## begin Data for this exercise
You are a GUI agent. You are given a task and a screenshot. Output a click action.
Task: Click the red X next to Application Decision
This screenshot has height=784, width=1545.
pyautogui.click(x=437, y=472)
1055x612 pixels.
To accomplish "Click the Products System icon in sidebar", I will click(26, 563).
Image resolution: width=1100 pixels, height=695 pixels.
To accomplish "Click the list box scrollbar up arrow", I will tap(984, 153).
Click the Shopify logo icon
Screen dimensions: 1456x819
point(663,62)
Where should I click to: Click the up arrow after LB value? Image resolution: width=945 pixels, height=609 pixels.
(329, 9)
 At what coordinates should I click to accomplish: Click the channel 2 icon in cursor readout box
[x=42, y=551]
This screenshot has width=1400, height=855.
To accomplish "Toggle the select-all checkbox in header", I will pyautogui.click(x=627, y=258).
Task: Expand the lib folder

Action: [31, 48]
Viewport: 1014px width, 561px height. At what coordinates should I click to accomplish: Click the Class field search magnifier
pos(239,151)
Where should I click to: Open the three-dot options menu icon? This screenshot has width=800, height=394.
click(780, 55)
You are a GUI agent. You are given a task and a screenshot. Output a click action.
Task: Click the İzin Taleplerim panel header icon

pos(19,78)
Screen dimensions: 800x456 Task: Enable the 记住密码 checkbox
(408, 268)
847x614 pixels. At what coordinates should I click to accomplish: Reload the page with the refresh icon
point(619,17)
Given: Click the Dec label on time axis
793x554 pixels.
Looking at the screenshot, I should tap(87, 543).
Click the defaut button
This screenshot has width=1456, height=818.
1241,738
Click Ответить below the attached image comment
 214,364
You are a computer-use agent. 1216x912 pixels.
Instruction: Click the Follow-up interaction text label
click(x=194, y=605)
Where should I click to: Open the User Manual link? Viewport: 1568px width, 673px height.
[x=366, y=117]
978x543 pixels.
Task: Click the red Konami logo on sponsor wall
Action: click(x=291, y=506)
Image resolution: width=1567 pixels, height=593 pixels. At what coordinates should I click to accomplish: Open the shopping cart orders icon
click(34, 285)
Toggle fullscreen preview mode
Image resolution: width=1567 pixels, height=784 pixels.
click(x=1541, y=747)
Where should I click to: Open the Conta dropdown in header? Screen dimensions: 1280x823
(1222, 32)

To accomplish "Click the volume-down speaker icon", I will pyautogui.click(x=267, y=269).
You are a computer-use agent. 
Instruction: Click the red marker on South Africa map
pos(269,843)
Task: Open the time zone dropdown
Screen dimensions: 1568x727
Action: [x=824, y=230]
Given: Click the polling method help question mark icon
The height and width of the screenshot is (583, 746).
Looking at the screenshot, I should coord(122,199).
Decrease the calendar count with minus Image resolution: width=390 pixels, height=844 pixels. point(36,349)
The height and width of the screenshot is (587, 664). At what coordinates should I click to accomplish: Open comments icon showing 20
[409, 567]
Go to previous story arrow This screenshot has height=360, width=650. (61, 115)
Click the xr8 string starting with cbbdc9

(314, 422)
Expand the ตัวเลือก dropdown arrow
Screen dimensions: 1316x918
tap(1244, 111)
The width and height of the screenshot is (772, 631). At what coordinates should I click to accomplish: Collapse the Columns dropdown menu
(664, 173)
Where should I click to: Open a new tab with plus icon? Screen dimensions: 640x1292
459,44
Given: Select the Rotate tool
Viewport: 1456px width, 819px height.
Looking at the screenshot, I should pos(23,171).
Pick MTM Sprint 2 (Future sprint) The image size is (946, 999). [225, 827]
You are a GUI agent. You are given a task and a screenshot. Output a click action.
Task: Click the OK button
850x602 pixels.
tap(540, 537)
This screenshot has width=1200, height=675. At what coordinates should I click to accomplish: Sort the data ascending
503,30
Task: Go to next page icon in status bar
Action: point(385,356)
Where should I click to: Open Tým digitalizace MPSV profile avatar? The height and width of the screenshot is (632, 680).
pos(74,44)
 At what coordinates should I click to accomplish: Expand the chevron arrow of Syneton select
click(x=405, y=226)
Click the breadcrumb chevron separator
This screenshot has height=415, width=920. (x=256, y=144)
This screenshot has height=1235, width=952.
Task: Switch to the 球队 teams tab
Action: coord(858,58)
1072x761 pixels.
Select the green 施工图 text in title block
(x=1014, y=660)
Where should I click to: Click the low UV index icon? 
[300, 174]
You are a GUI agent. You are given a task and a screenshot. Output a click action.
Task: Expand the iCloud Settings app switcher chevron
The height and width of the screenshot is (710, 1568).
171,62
## end Data for this exercise
Copy the lines starting at the one containing "At what coordinates should I click to accomplish: Expand" and ending at the one containing "click(x=405, y=226)", reproducing them exactly.

Answer to the exercise:
 At what coordinates should I click to accomplish: Expand the chevron arrow of Syneton select
click(x=405, y=226)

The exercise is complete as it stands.